After taking a break from fashion, Peter Do spent a month travelling through Vietnam with photographer Philipp Paulus capturing the people and places that inspire him
Peter Do is back after a much-needed rest. Last November, the Vietnamese-American designer stepped away from his dream role as Helmut Lang’s creative director after just 18 months, underscoring the challenges of reviving a legacy label’s relevance in turbulent times. After seven years of tireless work, Do also paused things at his namesake brand. The designer’s last collection – a poetic display at Paris’s Musée Guimet, presented last October during the Spring/Summer 2025 shows – expanded on the codes that have propelled Peter Do’s meteoric rise, where stories of his Southeast Asian heritage are woven into a wardrobe of sharp, contemporary elegance. Burnt out and ready to get away from it all, the designer ended the year by planning an escape to Vietnam.
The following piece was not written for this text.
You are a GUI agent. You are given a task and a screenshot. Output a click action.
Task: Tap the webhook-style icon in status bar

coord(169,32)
Taking photographer Philipp Paulus along with him, the pair travelled from Hanoi to Ho Chi Minh City, tracing a snaking line through Vinh Hy Bay, Núi Chúa National Park, Cau Gay village, Da Lat, and the designer’s hometown of Biên Hòa. A new book arriving this September, titled Vietnam, presents an evocative postcard from the trip, capturing local communities and models in featherlight looks from Do’s last collection. Moments of fleeting beauty offer a journey into the bustling streets, sticky heat, and breathtaking tropical landscapes that form the fabric of Vietnam, gathered beneath a tactile stitch-bound cloth cover. A love letter to the people and places that have continually inspired Do since he founded his brand in 2018, the book is also a testament to the importance of pausing to reconnect with oneself.
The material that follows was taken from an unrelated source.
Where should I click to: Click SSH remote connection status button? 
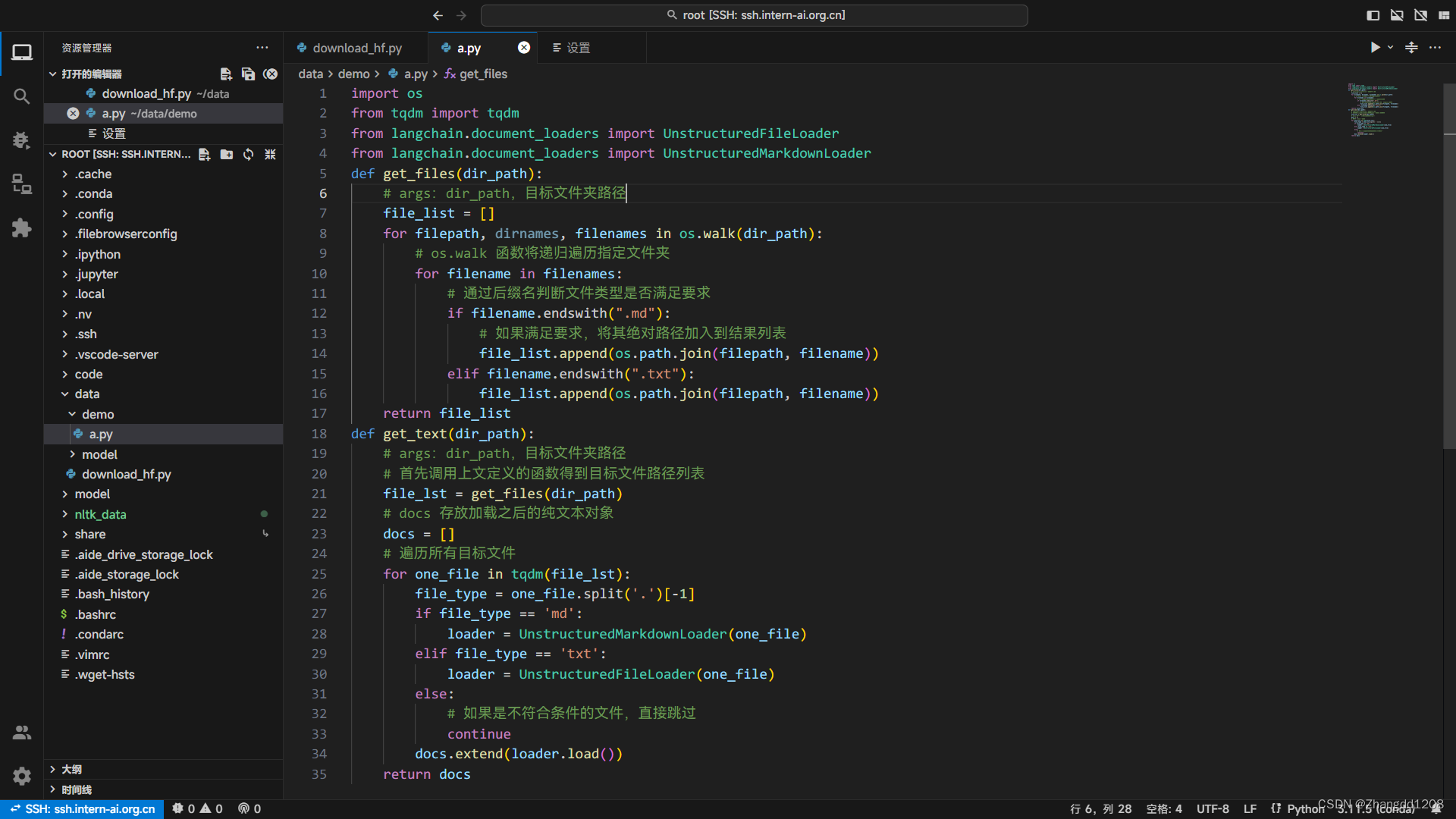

“I took a break for the first time in years to step away from the constant noise and pressure of producing,” Do says. “That month in Vietnam became an essential reset – a period of quiet that felt both grounding and healing. Being there allowed me to slow down, to observe, and to truly listen. I saw new perspectives through the people I met and the places I moved through, and it reminded me why I started creating in the first place. Even with all the distance we covered, it felt like we barely scratched the surface of what Vietnam holds.”

Known for his clean yet lively portraiture, often shot on the streets of New York, Do first met Paulus on set back in 2019 after the designer enlisted him to shoot a campaign. “What started as one project turned into an ongoing dialogue, and we haven’t stopped working together since,” says the designer. “Each collaboration feels like an extension of that first moment – natural, exciting, and rooted in trust and mutual respect.” Paulus adds, “One of the many things I admire in Peter’s work is how deeply it comes from him – it’s never trend-driven or decorative, it’s rooted in honesty.” In Vietnam, an ability to let days unfold away from the demands of commercial work led to their most rewarding collaboration yet. “I think the absence of pressure to sell the clothes was what truly guided us,” says Do. “Without that weight, we were free to approach the project with curiosity. What mattered was highlighting and celebrating the people and places in front of us.”
Travelling to Vietnam as an outsider, Paulus was careful to ensure the images didn’t feel voyeuristic. “I didn’t want to present Vietnam as a postcard version of itself, or as an outsider’s exotic gaze,” he says. “What Peter and I tried to trace was something more elusive. The pause of a smoke break, the red wash of a traffic light at night, the way silk sticks to skin in the humidity. The portrait that emerges, I hope, feels like memory – fragmented, tender, sometimes restless.” This feeling can be distilled in one particular memory from the trip on a midnight minibus through Da Lat. “The windows were fogged, the light inside flickered between red and green, and there was this quiet intimacy with everyone half-asleep, swaying together,” Paulus remembers. “I photographed it almost instinctively, and when I look at that image now, it feels like the city itself is breathing.”

Returning to New York rested and inspired, Do describes the trip as both a personal and creative kind of awakening. “The freedom was transformative for me,” he says. “I realised how much I had missed my own process: the discipline, the experimentation, the joy of making.” While the designer is absent from the S/S26 runway schedule, which gets underway this week in New York, he will be bringing this refocused new energy to the future of his brand – designing for the love of it once more, and crucially, on his own terms. “I’m returning to it with intention,” he says. “I want to design on my own terms again: slowly, steadily, and with clarity. I’m rebuilding a practice that feels honest to me.”
Vietnam by Philipp Paulus and Peter Do is self-published and is available for pre-order now.